How to Help A Friend

When my friends are struggling, I immediately want to help them. Whether they are experiencing depression, are going through a break up, or are just having a bad day, I want to make it go away. I am used to solving problems, so my immediate tendency is to tell my friends how to get ‘better’ or to offer a solution. What I’ve learnt though, is that often the best way I can help a friend, is just by being their friend.

We live in a world where we like to go from A to B. Processes are in a straight line, and ideally things can get fixed in a snap.  But we all know people don’t work like this. Each of us is a culmination of our hopes, dreams, experiences and hurts. We are all unique and carry a different story inside of us. Because of this, we can never ‘fix’ one another when we are struggling. But as a friend, we can help a person we love take the first steps on the path to recovery.

Because we so often see the depth of the brokenness in our friends, we can get overwhelmed by the help they need.

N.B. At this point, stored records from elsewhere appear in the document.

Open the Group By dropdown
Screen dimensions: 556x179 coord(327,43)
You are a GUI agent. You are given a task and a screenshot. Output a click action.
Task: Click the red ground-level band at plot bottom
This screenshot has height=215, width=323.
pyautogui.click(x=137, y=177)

It is difficult to know how to help, let alone where to point them or what to say! It doesn’t have to be hard though, because you don’t need the answers to their problems. We don’t even need the ‘right’ words to make them feel better. When a friend is hurting, we just need to be present with them in that moment.

Just Be With Them
Having a friend sit beside you as you cry makes the moment lighter. Instead of carrying the pain alone, you share it with someone else. When a friend is struggling, their immediate need is to be heard and understood. So hear what they have to say, hold them and tell them they are valuable. You won’t fix their problem, but you will show they are not alone in it, and that counts just as much.

Offer Them Help
Healing is a lifelong process, and showing someone they are worthy of this is fundamental in recovery. Encourage your friend to speak to a mentor, a parent or their doctor about how they are feeling. Counsellors provide us with a safe place to work through our pain, so find a nearby professional and take your friend to the appointment.

What to do in a crisis
If your friend is in danger, is harming themselves, thinking about suicide or could potentially harm someone else, call 000 or 911 immediately. If your friend is showing signs of self harm or is suicidal, give them the number to Lifeline. Tell them they can call this number at any moment, day or night. A professional is on the other end of the line, and they are able to walk them through the moment.

Celebrate every victory
As your friend begins to heal and takes small steps towards recovery, you can be their cheerleader. Celebrate their first counselling appointment, the fact they told a parent they are struggling, a day clean of self harm, or the courage to wake up in the morning. Remind them that the small things count.

Walk the Journey With Them
Be committed to walking through this journey with your friend. It’s not a 24/7 thing, and it doesn’t even mean you completely understand what’s going on- it is simply about doing life with them. Hang out, call or text them, see a movie, or go for a walk. If they don’t want to talk about their feelings, that’s cool. Just sit with them. Let them know you are not going anywhere.

We cannot fix our friends and take away their pain, but we can support them. Encourage them to seek professional help, and stick by them as they enter life in healing and wholeness. Being a friend doesn’t mean you have the answers, it just means you are there. And by being there, you show your friend they matter.

If your friend is in crisis, please do not hesitate to call 000 or Lifeline on 13 11 14 in Australia.
Call 911 or 1800-SUICIDE from the United States.